• Your instructions:
Extract every line of the following material and reproduce each one verbatim, without alteration.

• Given data:
Start of Block

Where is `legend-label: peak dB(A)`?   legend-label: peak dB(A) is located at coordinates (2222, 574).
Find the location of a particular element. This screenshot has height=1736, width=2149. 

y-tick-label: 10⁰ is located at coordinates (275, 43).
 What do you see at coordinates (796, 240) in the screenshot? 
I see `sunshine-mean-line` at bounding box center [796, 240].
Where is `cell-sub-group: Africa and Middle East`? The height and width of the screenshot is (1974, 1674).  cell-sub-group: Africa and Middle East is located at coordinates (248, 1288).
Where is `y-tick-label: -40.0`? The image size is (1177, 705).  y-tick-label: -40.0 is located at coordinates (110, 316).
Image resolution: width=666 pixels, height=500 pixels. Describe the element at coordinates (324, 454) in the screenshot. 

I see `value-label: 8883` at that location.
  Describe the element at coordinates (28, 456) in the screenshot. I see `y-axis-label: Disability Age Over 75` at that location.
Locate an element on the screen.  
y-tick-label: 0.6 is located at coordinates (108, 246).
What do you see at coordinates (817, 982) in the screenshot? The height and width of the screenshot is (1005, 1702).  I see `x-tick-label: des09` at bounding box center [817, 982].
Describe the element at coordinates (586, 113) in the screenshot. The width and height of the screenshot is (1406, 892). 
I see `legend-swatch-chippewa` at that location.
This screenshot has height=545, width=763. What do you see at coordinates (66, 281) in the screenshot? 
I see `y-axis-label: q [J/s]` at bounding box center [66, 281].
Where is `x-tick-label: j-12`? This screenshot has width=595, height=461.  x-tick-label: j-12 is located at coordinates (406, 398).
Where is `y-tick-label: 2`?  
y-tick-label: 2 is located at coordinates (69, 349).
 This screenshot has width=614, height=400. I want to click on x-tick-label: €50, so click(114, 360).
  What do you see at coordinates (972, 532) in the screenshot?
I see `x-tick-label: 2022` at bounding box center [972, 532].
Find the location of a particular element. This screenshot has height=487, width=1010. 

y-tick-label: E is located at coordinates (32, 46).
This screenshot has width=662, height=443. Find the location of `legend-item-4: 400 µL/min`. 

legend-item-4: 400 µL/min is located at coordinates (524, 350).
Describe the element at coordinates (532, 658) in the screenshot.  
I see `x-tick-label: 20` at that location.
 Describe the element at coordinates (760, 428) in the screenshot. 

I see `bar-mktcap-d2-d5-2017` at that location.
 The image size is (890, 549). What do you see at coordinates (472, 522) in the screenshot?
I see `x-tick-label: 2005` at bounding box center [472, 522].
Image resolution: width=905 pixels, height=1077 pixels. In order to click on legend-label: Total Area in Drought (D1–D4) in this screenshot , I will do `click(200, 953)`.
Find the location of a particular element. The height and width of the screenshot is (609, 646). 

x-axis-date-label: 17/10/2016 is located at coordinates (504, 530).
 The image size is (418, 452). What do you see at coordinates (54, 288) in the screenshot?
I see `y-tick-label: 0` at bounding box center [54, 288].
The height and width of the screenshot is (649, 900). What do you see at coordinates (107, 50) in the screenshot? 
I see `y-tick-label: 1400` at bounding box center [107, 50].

End of Block

• Written response:
Where is `legend-label: peak dB(A)`?   legend-label: peak dB(A) is located at coordinates (2222, 574).
Find the location of a particular element. This screenshot has height=1736, width=2149. 

y-tick-label: 10⁰ is located at coordinates (275, 43).
 What do you see at coordinates (796, 240) in the screenshot? 
I see `sunshine-mean-line` at bounding box center [796, 240].
Where is `cell-sub-group: Africa and Middle East`? The height and width of the screenshot is (1974, 1674).  cell-sub-group: Africa and Middle East is located at coordinates (248, 1288).
Where is `y-tick-label: -40.0`? The image size is (1177, 705).  y-tick-label: -40.0 is located at coordinates (110, 316).
Image resolution: width=666 pixels, height=500 pixels. Describe the element at coordinates (324, 454) in the screenshot. 

I see `value-label: 8883` at that location.
  Describe the element at coordinates (28, 456) in the screenshot. I see `y-axis-label: Disability Age Over 75` at that location.
Locate an element on the screen.  
y-tick-label: 0.6 is located at coordinates (108, 246).
What do you see at coordinates (817, 982) in the screenshot? The height and width of the screenshot is (1005, 1702).  I see `x-tick-label: des09` at bounding box center [817, 982].
Describe the element at coordinates (586, 113) in the screenshot. The width and height of the screenshot is (1406, 892). 
I see `legend-swatch-chippewa` at that location.
This screenshot has height=545, width=763. What do you see at coordinates (66, 281) in the screenshot? 
I see `y-axis-label: q [J/s]` at bounding box center [66, 281].
Where is `x-tick-label: j-12`? This screenshot has width=595, height=461.  x-tick-label: j-12 is located at coordinates (406, 398).
Where is `y-tick-label: 2`?  
y-tick-label: 2 is located at coordinates (69, 349).
 This screenshot has width=614, height=400. I want to click on x-tick-label: €50, so click(114, 360).
  What do you see at coordinates (972, 532) in the screenshot?
I see `x-tick-label: 2022` at bounding box center [972, 532].
Find the location of a particular element. This screenshot has height=487, width=1010. 

y-tick-label: E is located at coordinates (32, 46).
This screenshot has width=662, height=443. Find the location of `legend-item-4: 400 µL/min`. 

legend-item-4: 400 µL/min is located at coordinates (524, 350).
Describe the element at coordinates (532, 658) in the screenshot.  
I see `x-tick-label: 20` at that location.
 Describe the element at coordinates (760, 428) in the screenshot. 

I see `bar-mktcap-d2-d5-2017` at that location.
 The image size is (890, 549). What do you see at coordinates (472, 522) in the screenshot?
I see `x-tick-label: 2005` at bounding box center [472, 522].
Image resolution: width=905 pixels, height=1077 pixels. In order to click on legend-label: Total Area in Drought (D1–D4) in this screenshot , I will do `click(200, 953)`.
Find the location of a particular element. The height and width of the screenshot is (609, 646). 

x-axis-date-label: 17/10/2016 is located at coordinates (504, 530).
 The image size is (418, 452). What do you see at coordinates (54, 288) in the screenshot?
I see `y-tick-label: 0` at bounding box center [54, 288].
The height and width of the screenshot is (649, 900). What do you see at coordinates (107, 50) in the screenshot? 
I see `y-tick-label: 1400` at bounding box center [107, 50].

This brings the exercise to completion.